Big stories planning
Team often come across situation where there is a big story which can not be broken in smaller ones and its development can be done but testing(by qa) cant be completed in single sprint. So would it be correct approach if team starts development in current sprint (but not committed)and testing + commitment taken in next sprint. If yes then are there any challenges or any anti pattern that could arise.
I've never seen a unit of work, story or otherwise, that could not be decomposed into smaller, demonstrable work pieces. I have seen very complex work that could not be delivered until it was complete. However, there were still smaller units that the team could design, implement, test, and demonstrate to stakeholders to validate their direction and ensure that it would be the right thing when it was ultimately delivered. I would strongly recommend spending more time thinking about how you can decompose the work to get feedback, even if it means it can't be delivered or deployed on its own.
Part of the issue may also be the separation between development and testing. Having a handoff from a developer to a tester often makes the work more complicated, which slows it down. Sometimes, this slowdown is enough to prevent a unit of work from being done within a Sprint. Although this kind of organizational shift can be hard, getting away from separate developers and testers can lead to lower cycle times for work.
Both of these do take time. It takes time to teach teams about good work decomposition strategies, and product architectural and technical debt may make it hard to implement those good decomposition strategies until the underlying issues are resolved. It also takes time to teach people cross-functional skills, enabling developers to become proficient enough to test work without a handoff. In the meantime, you may have to have work that doesn't fit into a Sprint timebox.
The Scrum Guide says "The entire Scrum Team is accountable for creating a valuable, useful Increment every Sprint."
In the situation you describe, that would not be happening. Nothing would be finished, and no empirical experiment would be conducted that Sprint.
Think about the smallest experiment you could run which would help validate the emerging Product, and frame a Sprint Goal around that purpose. The work on a Product Backlog is there to enable these discussions.
Development Sprints and Testing Sprints are an antipattern. If a team can't meet their Definition of Done, and I am assuming you have one that outlines all the quality measures necessary for the work to be done, the gaps to getting to done should be made transparent, and the team should use the Sprint Retrospective to discuss those gaps.

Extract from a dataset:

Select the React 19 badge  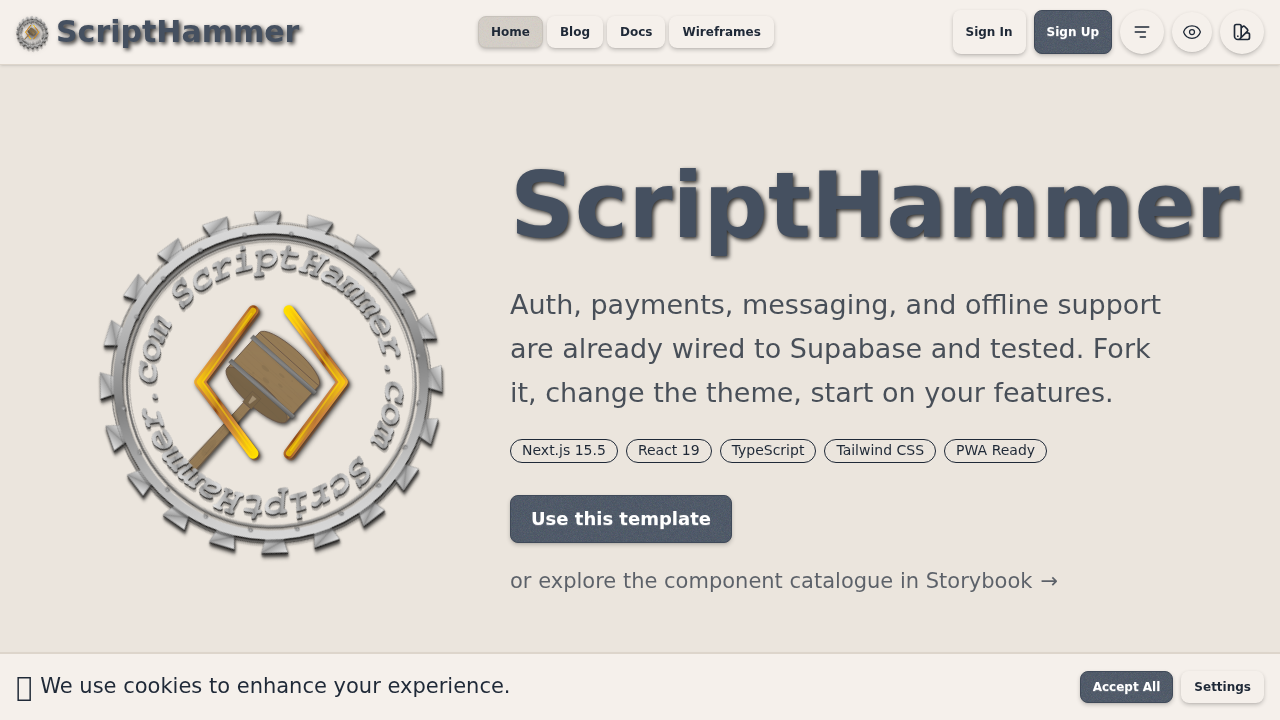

Why not teach the team to commit to a Sprint Goal rather than a 'story', and coach them to use their creativity to meet the desired outcome?
To add to the discussion, in the rare case where a work item truly cannot be broken down further, teams might consider horizontal or vertical slicing as a technical strategy.
Horizontal slicing involves implementing one layer at a time—say, starting with the database layer. Testing and review could be done via database tools. Vertical slicing, more in line with Scrum principles, means implementing a small piece of the functionality across all layers of the stack, making it testable and potentially shippable.
That said, if this situation arises frequently, it may indicate a need to revisit story decomposition techniques during backlog refinement. I have only ever encountered one case where decomposition was not feasible, and a horizontal slice was used—but it was followed quickly by vertical integration, and the stakeholders were informed ahead of the Sprint Review.